Publisher: Virgin Games
Machine: Amiga 500

 
Published in The One #15

Converting a coin-op is one thing, but squeezing three screens into one? Gary Whitta dusts off his pyjama trousers to put Virgin's latest Taito conversion through its paces.

The Ninja Warriors

It's 1993 and America has changed a lot since the familiar days of Big Macs and The Brady Bunch. After a bloody coup, the society we once knew has fallen and been replaced by a police state controlled by a new President, the evil dictator Bangler.

With the army, police and the criminal underground all at Bangler's command, no-one dares stand in his way. Except the Ninja Warriors, two robots skilled in the art of Ninjitsu, built by a small band of rebels and sent out to assassinate Bangler and restore freedom to the galaxy...
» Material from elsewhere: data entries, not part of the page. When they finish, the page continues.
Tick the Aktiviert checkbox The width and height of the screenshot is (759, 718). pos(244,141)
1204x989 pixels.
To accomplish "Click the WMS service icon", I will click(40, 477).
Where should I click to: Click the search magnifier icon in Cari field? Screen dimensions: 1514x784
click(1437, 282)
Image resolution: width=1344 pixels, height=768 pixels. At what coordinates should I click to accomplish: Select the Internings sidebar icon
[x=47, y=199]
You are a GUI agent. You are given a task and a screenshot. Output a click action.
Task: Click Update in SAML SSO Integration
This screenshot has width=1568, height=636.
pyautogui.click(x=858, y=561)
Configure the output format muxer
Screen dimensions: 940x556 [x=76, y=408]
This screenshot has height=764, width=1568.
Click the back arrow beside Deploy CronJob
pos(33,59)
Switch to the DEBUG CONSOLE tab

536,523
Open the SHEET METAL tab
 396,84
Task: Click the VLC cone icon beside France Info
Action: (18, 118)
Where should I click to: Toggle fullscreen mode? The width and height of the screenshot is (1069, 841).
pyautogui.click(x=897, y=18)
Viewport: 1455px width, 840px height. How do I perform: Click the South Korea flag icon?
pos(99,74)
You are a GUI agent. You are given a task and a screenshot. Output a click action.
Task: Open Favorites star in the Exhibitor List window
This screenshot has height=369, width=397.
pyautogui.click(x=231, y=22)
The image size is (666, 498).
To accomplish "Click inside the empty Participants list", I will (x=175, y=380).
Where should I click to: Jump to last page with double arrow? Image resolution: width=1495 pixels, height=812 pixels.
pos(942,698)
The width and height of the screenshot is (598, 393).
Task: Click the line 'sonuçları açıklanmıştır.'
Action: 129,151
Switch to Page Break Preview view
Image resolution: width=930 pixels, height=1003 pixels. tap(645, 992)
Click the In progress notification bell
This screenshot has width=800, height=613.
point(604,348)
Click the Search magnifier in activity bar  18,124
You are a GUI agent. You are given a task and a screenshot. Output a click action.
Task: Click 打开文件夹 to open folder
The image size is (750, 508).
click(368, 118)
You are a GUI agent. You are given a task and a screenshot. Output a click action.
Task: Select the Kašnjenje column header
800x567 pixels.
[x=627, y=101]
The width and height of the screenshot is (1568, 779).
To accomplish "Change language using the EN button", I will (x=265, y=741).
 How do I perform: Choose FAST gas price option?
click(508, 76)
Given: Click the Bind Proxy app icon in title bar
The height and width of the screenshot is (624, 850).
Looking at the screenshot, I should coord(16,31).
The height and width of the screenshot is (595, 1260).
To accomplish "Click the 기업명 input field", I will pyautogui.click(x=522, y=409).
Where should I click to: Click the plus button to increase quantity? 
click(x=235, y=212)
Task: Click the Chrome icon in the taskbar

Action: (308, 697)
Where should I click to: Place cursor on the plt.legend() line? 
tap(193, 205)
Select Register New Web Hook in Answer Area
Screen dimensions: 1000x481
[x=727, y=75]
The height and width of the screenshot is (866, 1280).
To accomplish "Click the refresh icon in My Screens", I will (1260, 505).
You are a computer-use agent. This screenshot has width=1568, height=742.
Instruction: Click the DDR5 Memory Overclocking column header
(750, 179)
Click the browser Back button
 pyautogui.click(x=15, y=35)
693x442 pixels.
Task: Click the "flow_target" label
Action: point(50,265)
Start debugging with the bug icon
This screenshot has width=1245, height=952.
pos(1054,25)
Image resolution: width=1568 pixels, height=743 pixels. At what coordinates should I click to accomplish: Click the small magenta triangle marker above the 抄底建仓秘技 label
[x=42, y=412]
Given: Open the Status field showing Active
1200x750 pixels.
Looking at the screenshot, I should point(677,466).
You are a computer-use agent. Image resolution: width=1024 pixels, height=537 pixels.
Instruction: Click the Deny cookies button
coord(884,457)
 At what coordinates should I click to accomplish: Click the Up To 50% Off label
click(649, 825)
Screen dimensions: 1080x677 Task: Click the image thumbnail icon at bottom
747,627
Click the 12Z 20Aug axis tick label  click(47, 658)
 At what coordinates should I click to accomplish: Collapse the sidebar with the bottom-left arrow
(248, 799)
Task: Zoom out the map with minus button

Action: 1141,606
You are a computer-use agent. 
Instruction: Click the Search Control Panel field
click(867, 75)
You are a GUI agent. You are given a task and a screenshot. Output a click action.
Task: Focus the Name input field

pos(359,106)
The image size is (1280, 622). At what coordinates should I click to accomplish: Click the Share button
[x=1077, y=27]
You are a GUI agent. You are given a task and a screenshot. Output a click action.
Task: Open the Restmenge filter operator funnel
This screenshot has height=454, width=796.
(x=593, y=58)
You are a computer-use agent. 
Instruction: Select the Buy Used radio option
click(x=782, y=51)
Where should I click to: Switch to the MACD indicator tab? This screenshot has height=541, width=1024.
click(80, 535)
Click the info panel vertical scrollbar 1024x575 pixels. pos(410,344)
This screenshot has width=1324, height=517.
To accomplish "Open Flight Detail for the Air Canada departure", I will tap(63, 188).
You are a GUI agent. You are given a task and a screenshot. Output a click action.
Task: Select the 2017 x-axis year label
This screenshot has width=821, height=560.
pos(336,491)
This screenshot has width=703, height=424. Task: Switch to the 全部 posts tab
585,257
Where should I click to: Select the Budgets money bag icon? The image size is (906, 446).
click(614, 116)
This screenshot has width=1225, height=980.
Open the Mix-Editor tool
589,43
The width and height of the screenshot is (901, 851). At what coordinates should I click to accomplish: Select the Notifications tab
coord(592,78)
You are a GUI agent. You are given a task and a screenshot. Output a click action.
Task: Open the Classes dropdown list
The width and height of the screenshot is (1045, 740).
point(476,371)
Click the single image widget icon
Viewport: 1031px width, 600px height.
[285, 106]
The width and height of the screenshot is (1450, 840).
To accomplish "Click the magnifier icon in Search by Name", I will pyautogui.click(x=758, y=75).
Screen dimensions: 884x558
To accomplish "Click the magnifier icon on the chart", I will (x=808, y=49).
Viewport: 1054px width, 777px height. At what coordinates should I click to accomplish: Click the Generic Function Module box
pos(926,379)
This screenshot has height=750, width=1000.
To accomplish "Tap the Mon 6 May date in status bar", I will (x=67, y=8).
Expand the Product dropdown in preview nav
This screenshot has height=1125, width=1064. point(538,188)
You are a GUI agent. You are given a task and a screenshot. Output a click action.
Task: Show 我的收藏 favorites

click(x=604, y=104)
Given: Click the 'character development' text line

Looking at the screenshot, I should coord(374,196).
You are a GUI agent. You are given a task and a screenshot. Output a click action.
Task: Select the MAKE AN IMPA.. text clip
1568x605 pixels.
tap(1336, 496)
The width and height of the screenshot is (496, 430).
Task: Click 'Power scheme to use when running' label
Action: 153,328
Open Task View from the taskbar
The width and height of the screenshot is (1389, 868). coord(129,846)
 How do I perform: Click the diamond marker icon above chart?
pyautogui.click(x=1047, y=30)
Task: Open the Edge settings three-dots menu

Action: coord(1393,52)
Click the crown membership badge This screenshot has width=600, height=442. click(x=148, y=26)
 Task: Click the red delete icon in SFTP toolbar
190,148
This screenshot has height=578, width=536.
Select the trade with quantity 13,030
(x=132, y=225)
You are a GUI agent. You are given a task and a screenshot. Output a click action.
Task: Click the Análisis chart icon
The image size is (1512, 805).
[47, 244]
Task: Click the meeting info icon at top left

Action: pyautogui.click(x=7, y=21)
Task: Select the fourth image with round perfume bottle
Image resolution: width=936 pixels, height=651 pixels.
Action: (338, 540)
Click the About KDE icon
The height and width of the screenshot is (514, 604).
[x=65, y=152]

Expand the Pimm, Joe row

So goes the rather unlikely storyline for The Ninja Warriors, the latest in a line of Taito coin-op conversions from Virgn and The Sales Curve (after SilkWing). This one was arguably the most difficult of the four to convert, thanks to the coin-op's innovative method of using three monitors side by side to create a Cinemascope-style playing area.

The Ninja Warriors

These days 16-bit gamers are practically spoilt for choice when it comes to shoot-'em-ups, sport simulations, arcade adventures, racing games... everything in fact, except from any quality beam-'em-ups.

Apart from the brilliant IK+ (which is now over a year old), there's virtually nothing to satisfy would-be Ninjas - or at least there wasn't until now.

Random Access' conversion succeeds where all the others have failed - it feels good to play. The action never lets up, as there are always plenty of things to kill, and, more importantly, the combat moves don't take five seconds to execute - one quick stab of the fire button is enough to gore an enemy soldier.

Because the combat moves can be executed so quickly, you can cut your way through a whole platoon of soldiers without too much trouble. The sampled 'urgh!' and squirt of blood that accompanies each kill adds to the fun, as does the two-player element, where the players have to cover each others' backs to survive.

The graphics are a little blotchy in places, and a wider variety of sampled sound would have been nice, but it's the strength of the gameplay that makes it what it is - one of the best beat-'em-ups to date.